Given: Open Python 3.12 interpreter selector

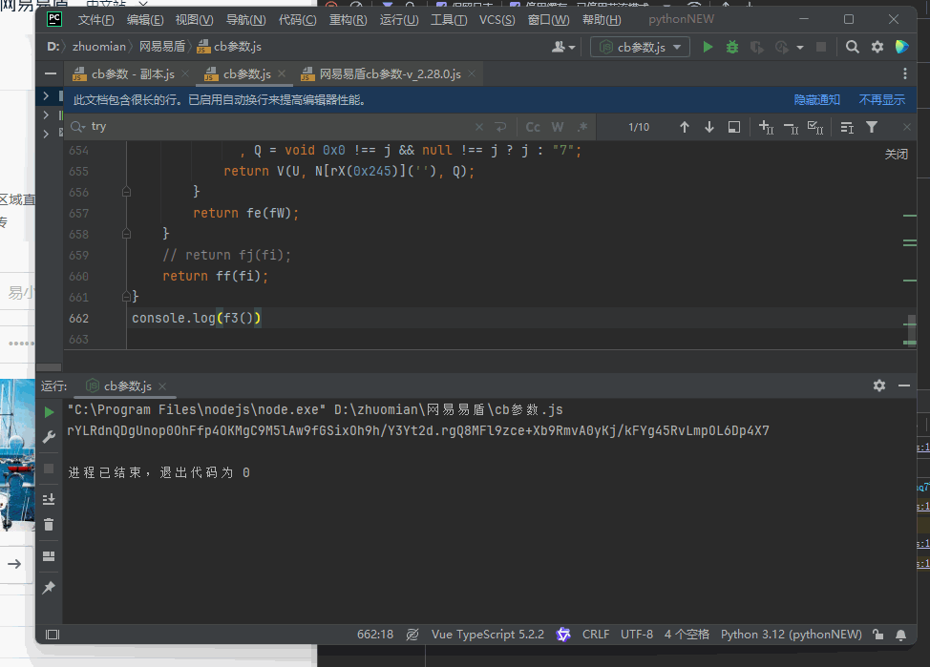Looking at the screenshot, I should coord(792,635).
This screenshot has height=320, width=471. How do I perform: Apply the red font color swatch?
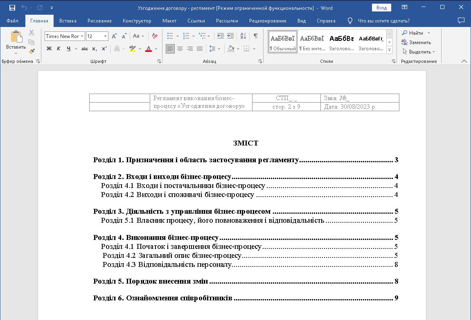(148, 49)
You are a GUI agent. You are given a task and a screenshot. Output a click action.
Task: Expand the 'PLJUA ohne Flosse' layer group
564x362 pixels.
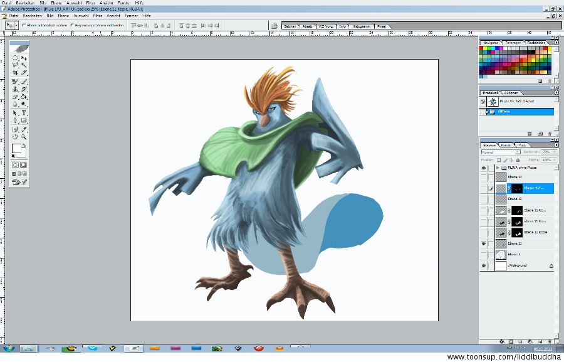[498, 168]
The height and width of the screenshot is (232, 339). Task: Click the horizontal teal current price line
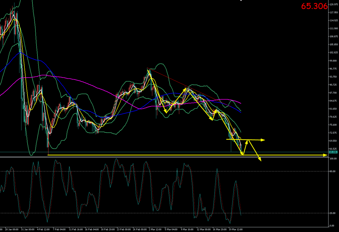[x=139, y=152]
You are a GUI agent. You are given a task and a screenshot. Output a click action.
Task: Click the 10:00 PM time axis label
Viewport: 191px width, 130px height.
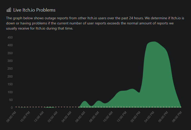25,116
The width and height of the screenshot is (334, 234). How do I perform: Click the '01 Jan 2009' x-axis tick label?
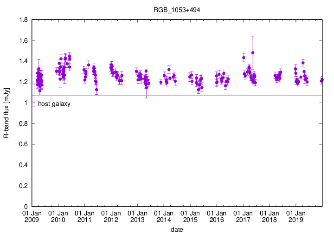[32, 216]
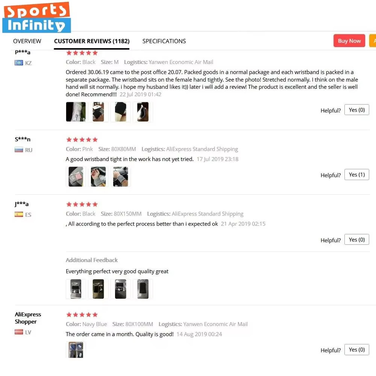Open second photo under Additional Feedback
376x376 pixels.
click(98, 289)
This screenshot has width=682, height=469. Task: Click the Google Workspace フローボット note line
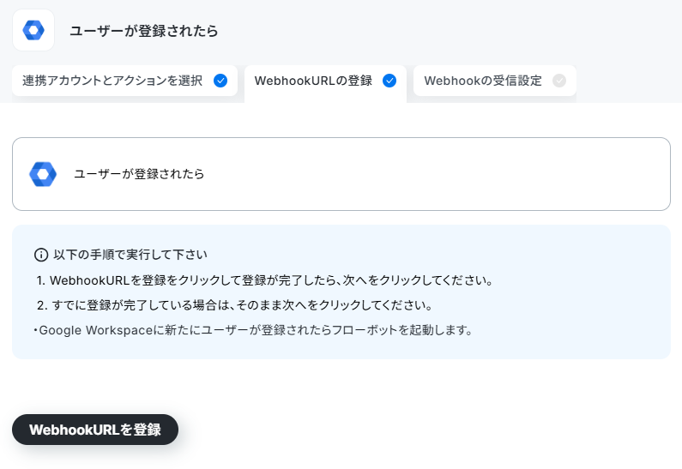coord(254,330)
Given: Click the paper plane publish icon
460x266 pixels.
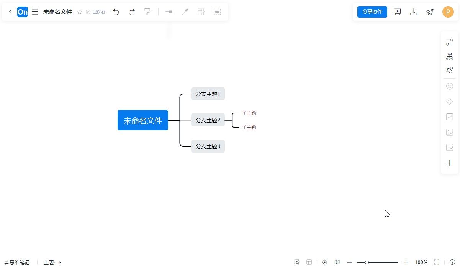Looking at the screenshot, I should tap(430, 12).
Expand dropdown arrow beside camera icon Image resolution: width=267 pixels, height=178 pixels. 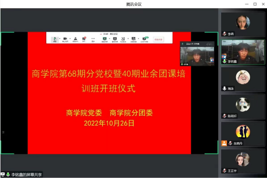pyautogui.click(x=70, y=38)
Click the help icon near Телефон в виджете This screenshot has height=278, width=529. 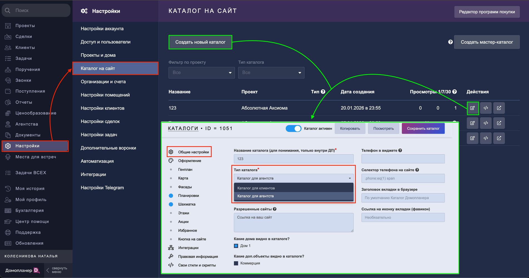click(x=400, y=150)
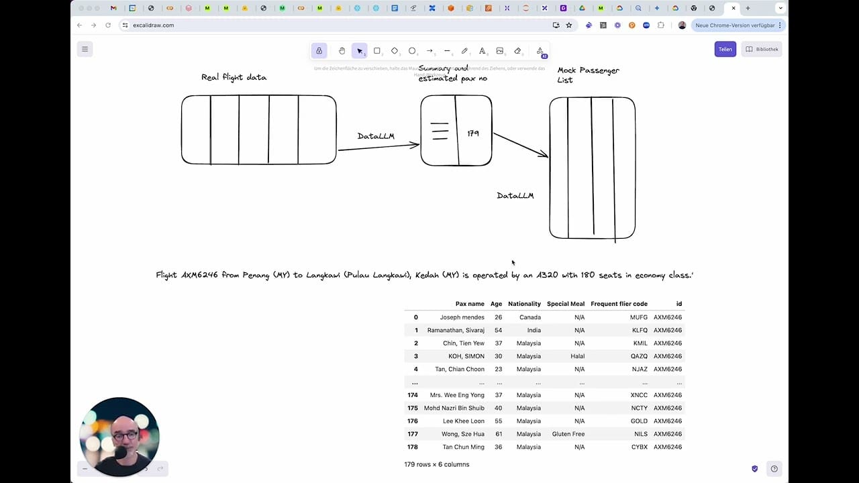Expand the extra shapes menu
This screenshot has width=859, height=483.
(x=540, y=50)
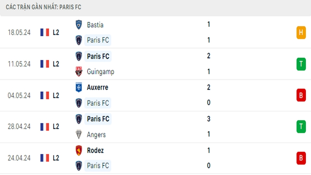Image resolution: width=311 pixels, height=175 pixels.
Task: Click French flag icon for 18.05.24 match
Action: click(x=45, y=32)
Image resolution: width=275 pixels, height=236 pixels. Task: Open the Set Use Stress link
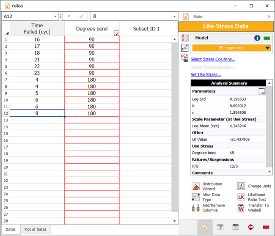click(206, 74)
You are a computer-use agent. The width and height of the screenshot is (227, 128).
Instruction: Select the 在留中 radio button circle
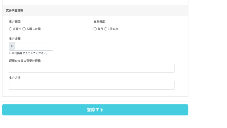coord(10,29)
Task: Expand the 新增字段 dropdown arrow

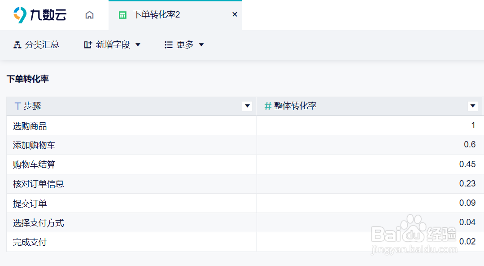Action: pyautogui.click(x=138, y=44)
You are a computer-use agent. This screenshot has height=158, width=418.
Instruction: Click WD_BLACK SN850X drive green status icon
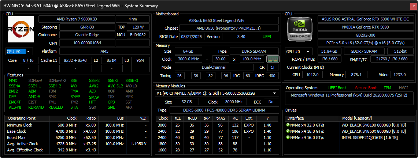pos(288,131)
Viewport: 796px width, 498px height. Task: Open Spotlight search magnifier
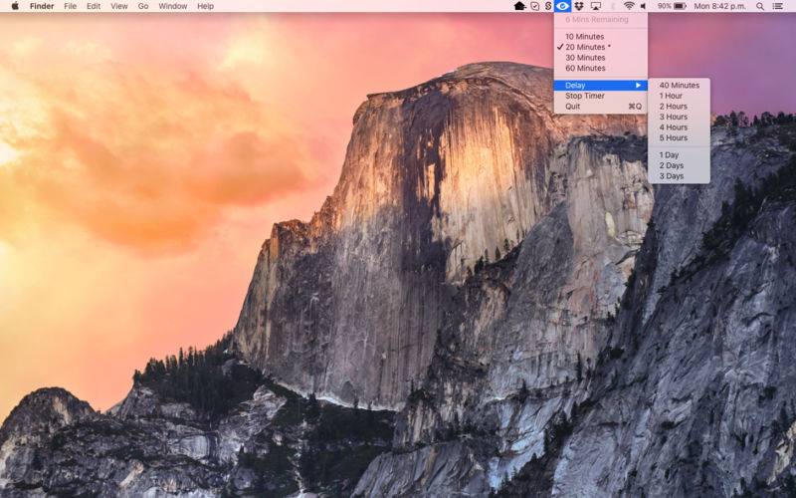tap(760, 6)
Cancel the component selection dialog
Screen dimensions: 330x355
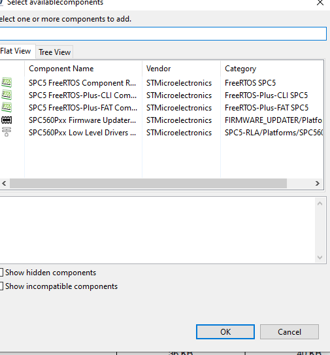click(x=289, y=331)
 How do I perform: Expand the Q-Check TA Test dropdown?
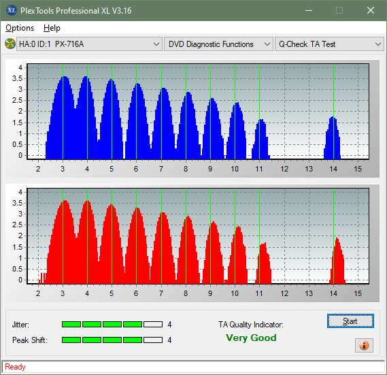[x=329, y=44]

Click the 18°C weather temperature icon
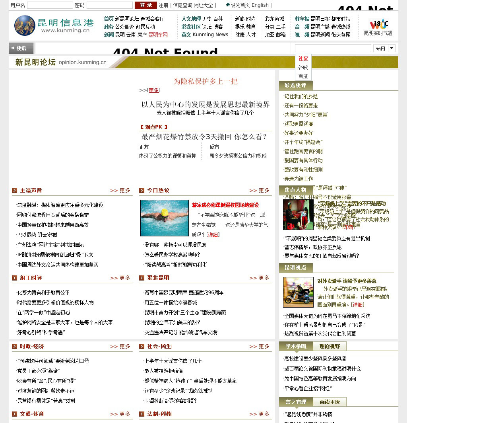tap(378, 24)
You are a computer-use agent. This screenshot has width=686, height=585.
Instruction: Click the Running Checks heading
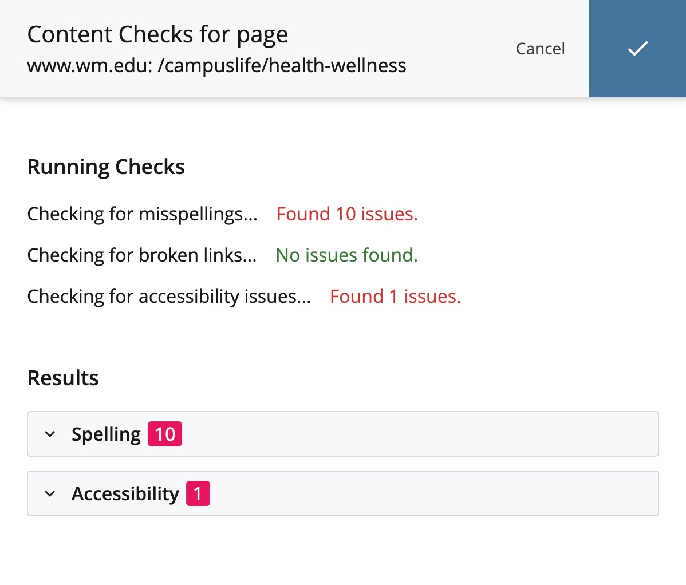[106, 167]
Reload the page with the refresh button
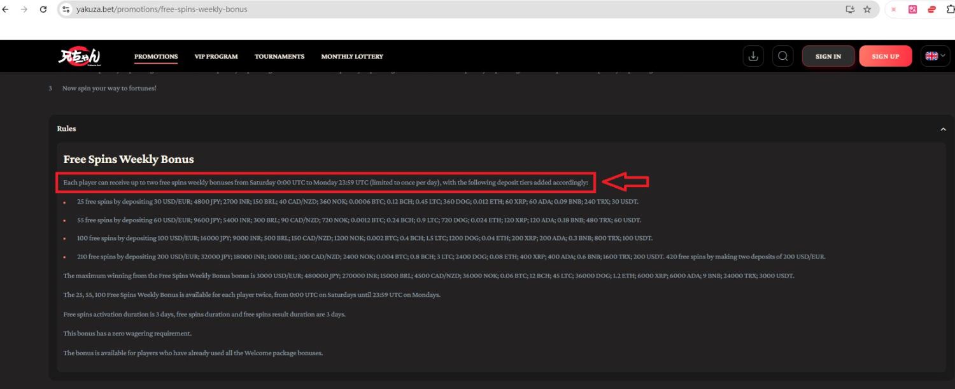This screenshot has height=389, width=955. 43,10
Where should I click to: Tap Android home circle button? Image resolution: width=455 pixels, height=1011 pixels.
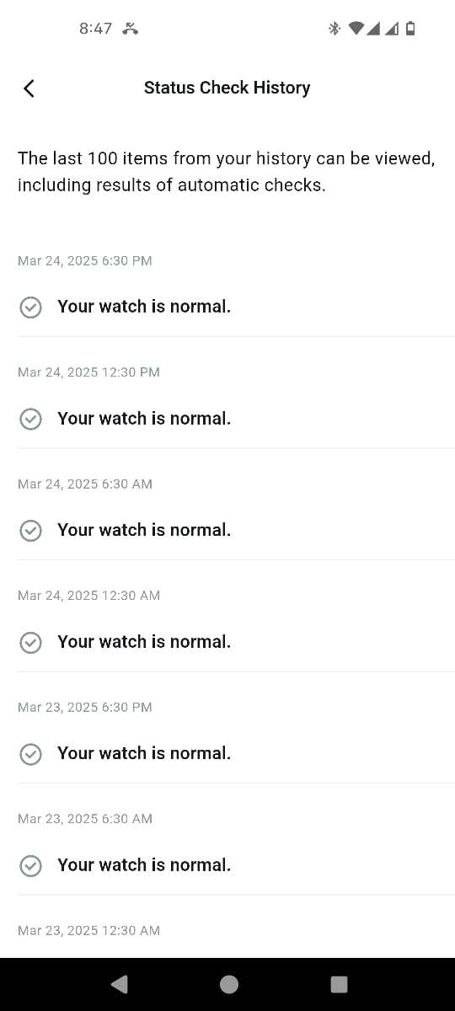(x=228, y=984)
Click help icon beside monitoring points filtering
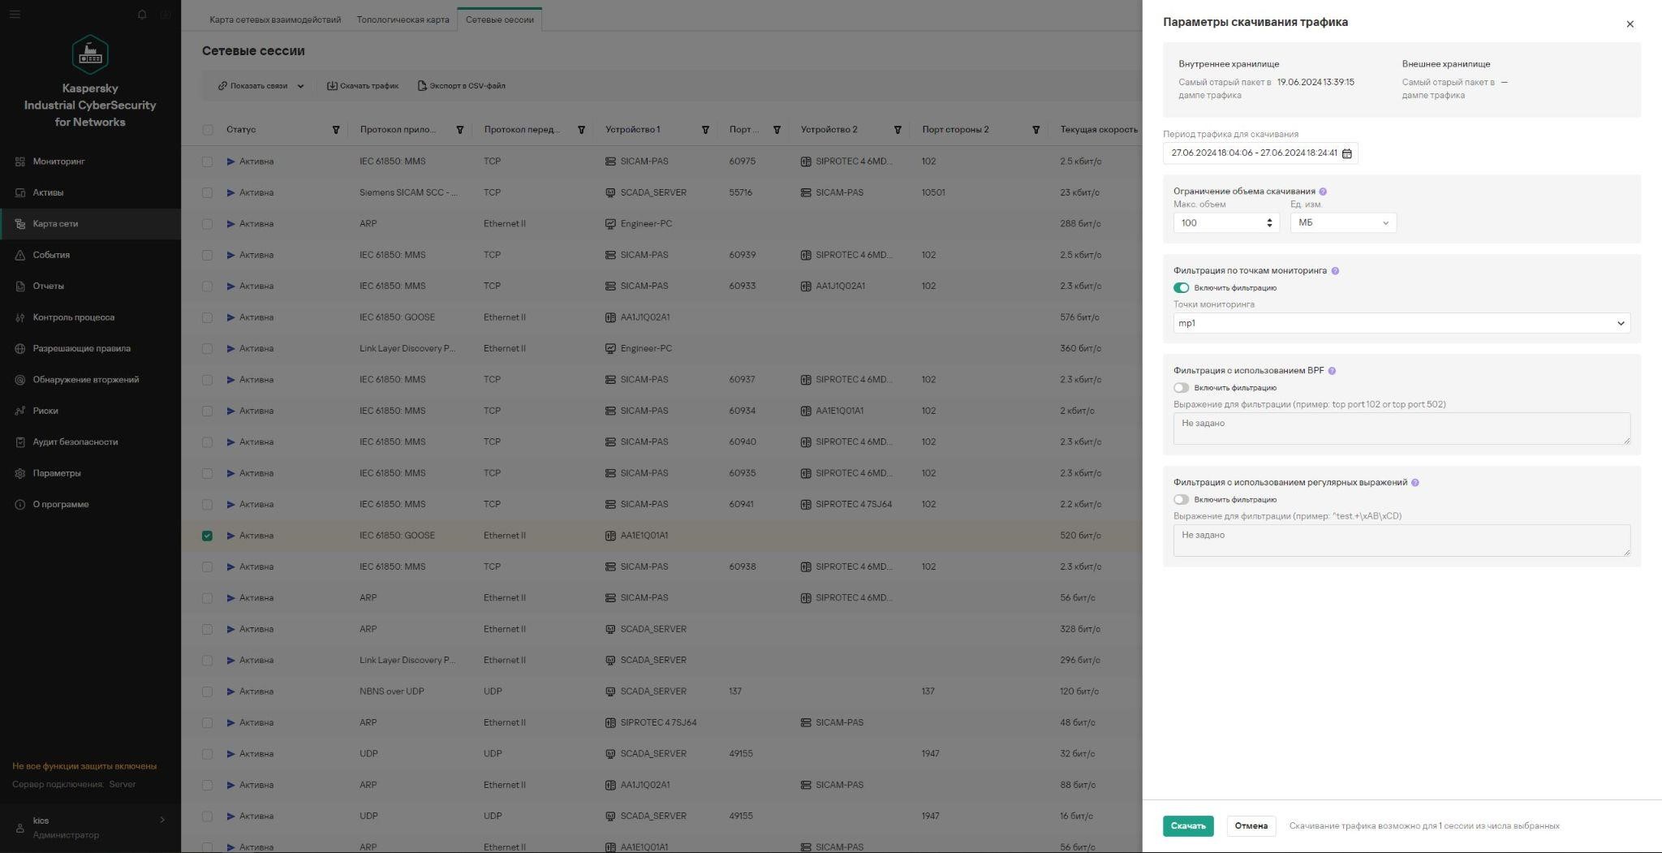 click(x=1335, y=271)
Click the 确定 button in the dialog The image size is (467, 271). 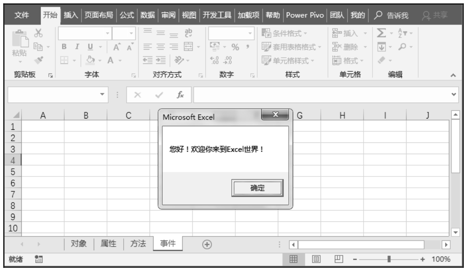257,188
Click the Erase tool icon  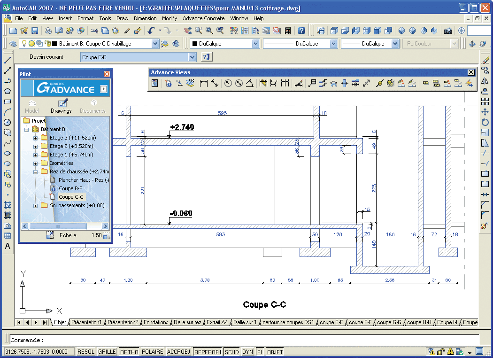coord(485,60)
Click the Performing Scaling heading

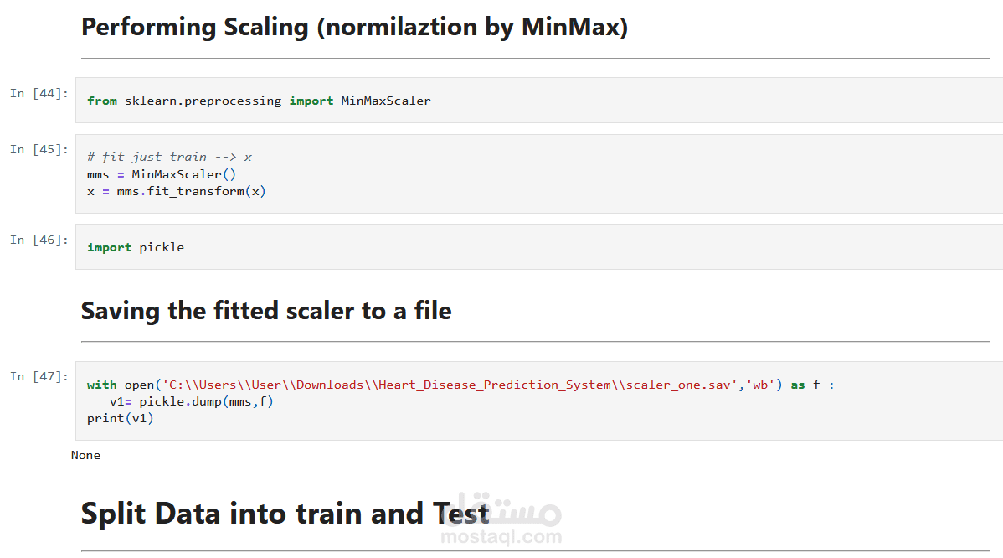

INSTRUCTIONS TO FOLLOW – Above is the material; set down exactly its lines from the one containing "Viewport: 191px width, 130px height." down to the one containing "Given: Click the paper plane publish icon", both included, leaving out any pictures.

ANSWER TO THIS PROBLEM –
Viewport: 191px width, 130px height.
25,116
The width and height of the screenshot is (334, 234). How do I perform: Click the '01 Jan 2009' x-axis tick label?
[32, 216]
Open second photo under Additional Feedback
376x376 pixels.
click(98, 289)
This screenshot has width=682, height=469. Task: Click the Google Workspace フローボット note line
coord(254,330)
Given: Click the paper plane publish icon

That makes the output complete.